First there was class warfare. Then we started fighting the culture war. Now a real war is brewing with Iran. American voters just want some peace and quiet.
But there will be no respite for the voters. Worse for Americans is that most of the discussion has nothing to do with the issue they really care about, the economy, because there are forces pushing that issue off the table. These forces are former Sen. Rick Santorum, the U.S. Supreme Court, and the mullahs in Iran. Not necessarily in that order.
Sometime in the next few months the Supreme Court will escalate the culture war when the justices rule on the constitutionally of the Arizona immigration law. There's a decent chance that the court will throw out parts of the law on the basis of Article I, Section 8 of the Constitution. This clause clearly grants Congress, not states like Arizona, the power to regulate immigration. Regardless of how the court rules, there will be a lot of unhappy campers in the electorate, and immigration will become the front line in the culture war.

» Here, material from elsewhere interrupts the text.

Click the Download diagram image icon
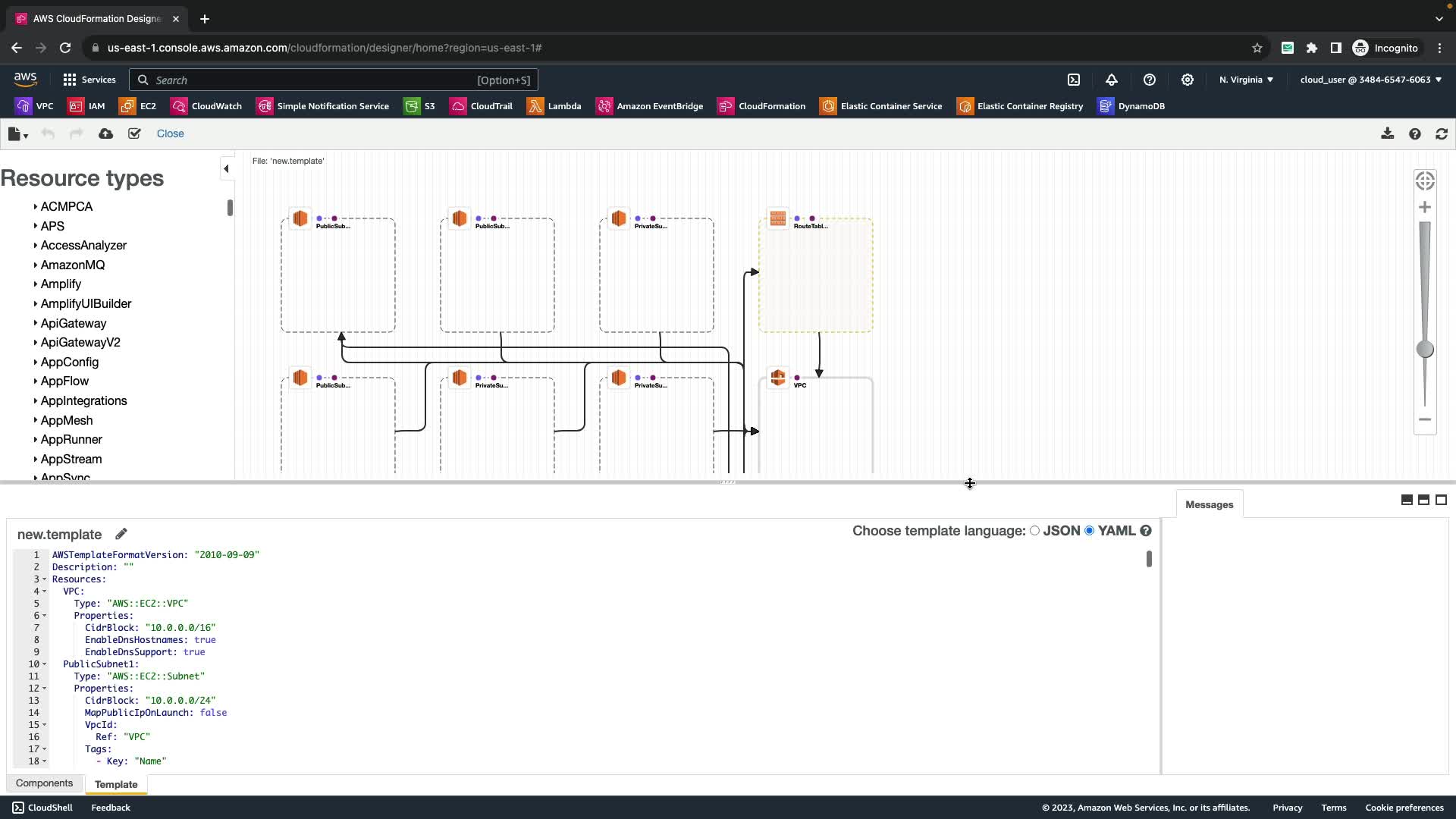Screen dimensions: 1456x819 (1387, 133)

Rick Santorum is the boy who kicked the hornet's nest. He has put social issues back on the front lines. Abortion and gay marriage were already on the policy agenda but they were in the background. But Santorum put both issues on the front burner and brought them to boil. Almost every American adult woman has used birth control and they will not be pleased that Santorum has painted them as sinners. The moderate female voters in the suburbs who decide presidential elections don't want Rick Santorum or any other man to tell them what they can and can't do with their bodies.
While we're on the subject of religious fanatics, we should discuss the impact of mullahs in Iran on the presidential election. Ironically, if they become any more aggressive, the religious fanatics in Iran may drown out the voices of the religious fanatics in the United States. The U.S. Navy is already playing a game of cat and mouse with Iranian warships in the Gulf of Hormuz. This shadow war will see the light of day if the Israelis attack Iran. There won't be much debate over birth control in the United States if there's war in the Middle East.
Pundits predicted last year that discussion of the economy would dominate the debate in 2012. It's incredible how unpredictable American politics is. But it's great for someone like me who is a political consultant, a blogger, and a radio talk show host. I'm just waiting for the next shoe to drop.